### Your objective:
Report each line of the records below that uses the word "CLOUD".

### Data to use:
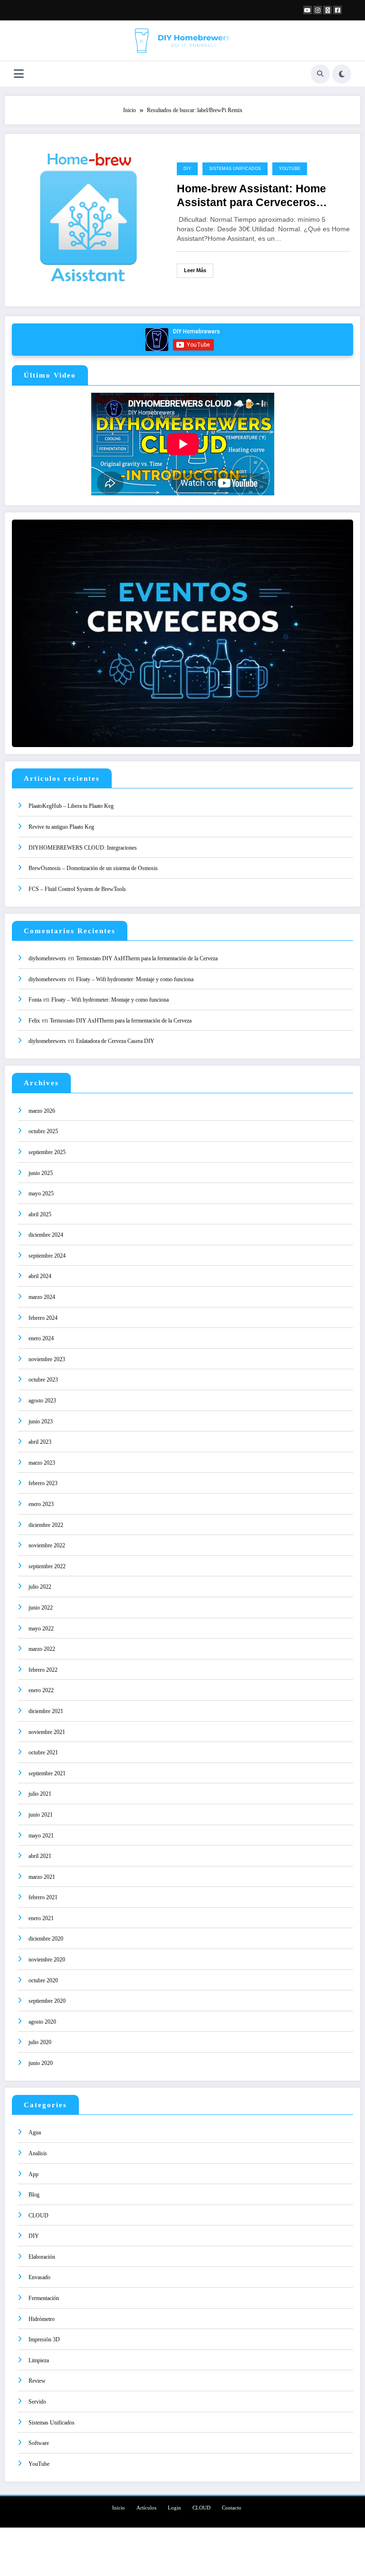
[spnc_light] (341, 74)
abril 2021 (40, 1856)
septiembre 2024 (47, 1255)
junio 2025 (41, 1173)
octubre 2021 (43, 1752)
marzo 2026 (42, 1111)
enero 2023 (41, 1504)
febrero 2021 (43, 1897)
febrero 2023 (43, 1483)
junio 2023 (41, 1421)
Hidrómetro (42, 2319)
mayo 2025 (41, 1193)
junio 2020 (41, 2063)
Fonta (35, 999)
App (33, 2174)
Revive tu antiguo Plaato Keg (61, 827)
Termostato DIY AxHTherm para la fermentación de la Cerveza (147, 958)
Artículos (146, 2507)
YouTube (289, 168)
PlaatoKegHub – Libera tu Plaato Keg (71, 806)
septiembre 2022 (47, 1566)
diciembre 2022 (46, 1525)
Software (39, 2443)
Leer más (195, 270)
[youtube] (307, 10)
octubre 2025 (43, 1131)
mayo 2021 (41, 1835)
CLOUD (38, 2215)
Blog (34, 2194)
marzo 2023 (42, 1462)
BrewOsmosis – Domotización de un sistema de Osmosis (93, 868)
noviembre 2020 (47, 1959)
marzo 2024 (42, 1297)
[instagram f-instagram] (317, 10)
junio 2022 (41, 1607)
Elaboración (42, 2257)
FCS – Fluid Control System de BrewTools (77, 889)
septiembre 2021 (47, 1773)
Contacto (231, 2507)
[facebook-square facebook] (337, 10)
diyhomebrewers (47, 958)
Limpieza (39, 2360)
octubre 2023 (43, 1379)
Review (37, 2380)
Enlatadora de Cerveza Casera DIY (115, 1041)
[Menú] (18, 74)
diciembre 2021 (46, 1711)
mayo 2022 (41, 1628)
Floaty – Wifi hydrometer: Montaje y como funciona (134, 979)
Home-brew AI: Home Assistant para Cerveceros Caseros (251, 196)
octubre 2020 (43, 1980)
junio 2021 (41, 1814)
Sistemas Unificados (235, 168)
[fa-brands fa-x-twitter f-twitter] (327, 10)
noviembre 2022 (47, 1545)
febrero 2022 (43, 1670)
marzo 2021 (42, 1877)
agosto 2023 (42, 1400)
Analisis (38, 2153)
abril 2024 (40, 1276)
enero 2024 (41, 1338)
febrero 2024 (43, 1318)
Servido (37, 2401)
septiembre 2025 (47, 1152)
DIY (187, 168)
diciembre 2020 (46, 1938)
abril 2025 (40, 1214)
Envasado (39, 2277)
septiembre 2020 (47, 2001)
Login (174, 2507)
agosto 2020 (42, 2021)
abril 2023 (40, 1442)
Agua (35, 2132)
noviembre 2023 (47, 1359)
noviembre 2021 (47, 1732)
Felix (34, 1020)
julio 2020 (40, 2042)
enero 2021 (41, 1918)
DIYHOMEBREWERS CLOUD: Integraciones (83, 847)
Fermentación (44, 2298)
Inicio (118, 2507)
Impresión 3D (44, 2339)
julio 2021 (40, 1793)
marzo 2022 (42, 1649)
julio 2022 (40, 1586)
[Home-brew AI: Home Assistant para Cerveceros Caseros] (88, 219)
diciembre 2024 (46, 1234)
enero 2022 (41, 1690)
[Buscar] (320, 74)
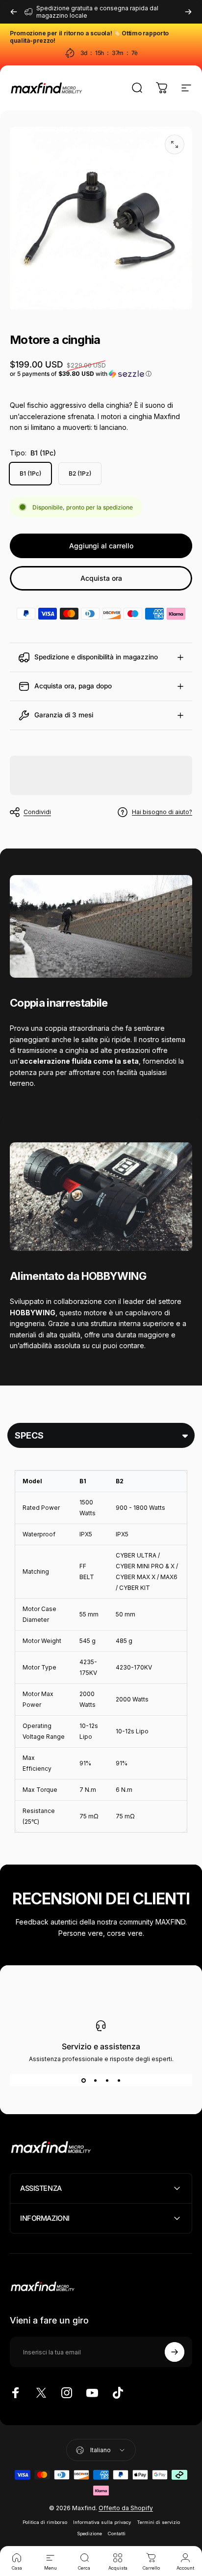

### Solution below:
CLOUD (38, 2215)
DIYHOMEBREWERS CLOUD: Integraciones (83, 847)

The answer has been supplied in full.